The Business of Identity: Jews, Muslims, and Economic Life in Medieval Egypt.

AuthorFrenkel, Miriam
PositionBook review

The Business of Identity: Jews, Muslims, and Economic Life in Medieval Egypt. By Phillip I. Ackerman-Lieberman. Stanford Studies in Jewish History and Cultures. Stanford, Calif.: Stanford University Press, 2014. Pp. xvi + 446. $65.

Phillip Ackerman-Lieberman has chosen to examine emotional and social issues, such as self-identity and distinctiveness, through the study of economic life, a field that is traditionally perceived as dominated by rational calculations aimed to maximize material profit. In this sense, he joins a growing tendency in several fields of research (game theory, behavioral economics, and brain research) to blur the traditional rigid boundaries between emotional and rational behaviors.
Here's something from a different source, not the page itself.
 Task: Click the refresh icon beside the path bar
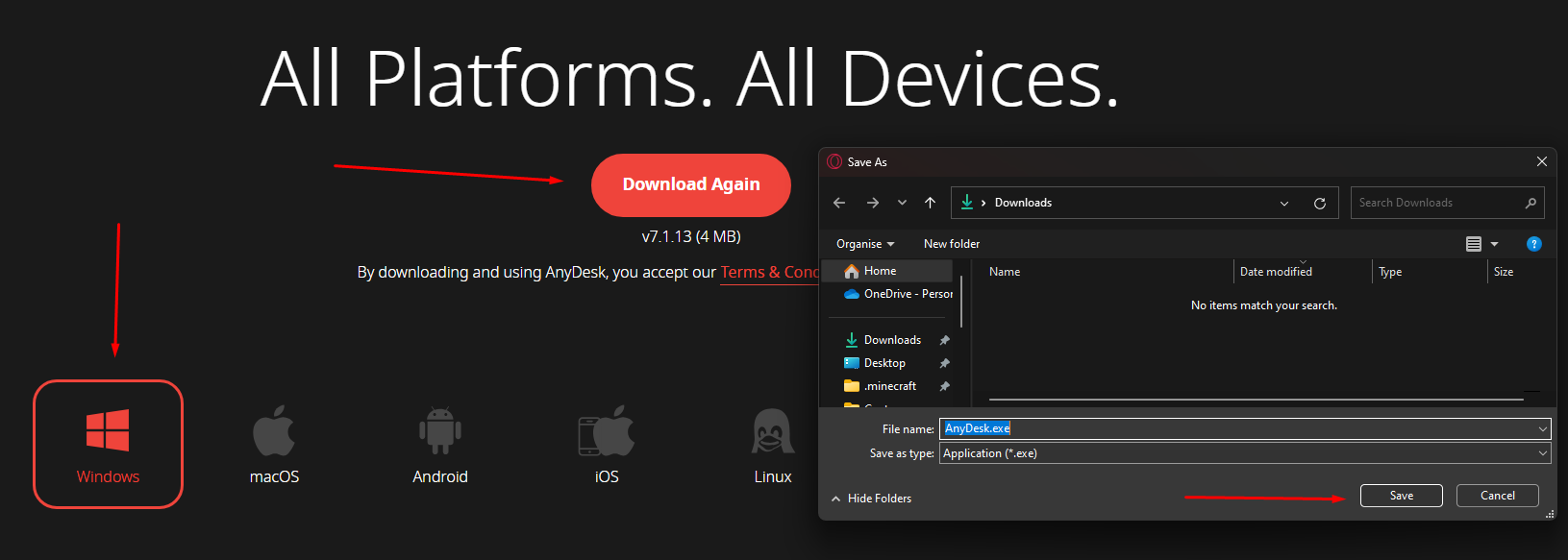[x=1319, y=204]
In the book under review, he takes Jewish commercial life in medieval Egypt, as reflected in the Geniza documents, as a case study for examining minorities' self-identity through the lens of their economic life, and argues that Jewish merchants in medieval Egypt conducted their trade in a way that suited and even promoted and buttressed their distinctive Jewish identity.

The book is presented as an ambitious project that aims to revise and reexamine basic assumptions prevalent in Jewish and Islamic studies, the most important of which is that the deep-rooted cosmopolitanism among Jews and Muslims in medieval Egypt resulted in shared practices of daily life. This widely accepted hypothesis led scholars to believe that Geniza documents can be used not only to reconstruct and understand medieval Jewish life, but also to function as a reliable source for Islamic social history, especially in light of the absence of parallel medieval Islamic documentary sources.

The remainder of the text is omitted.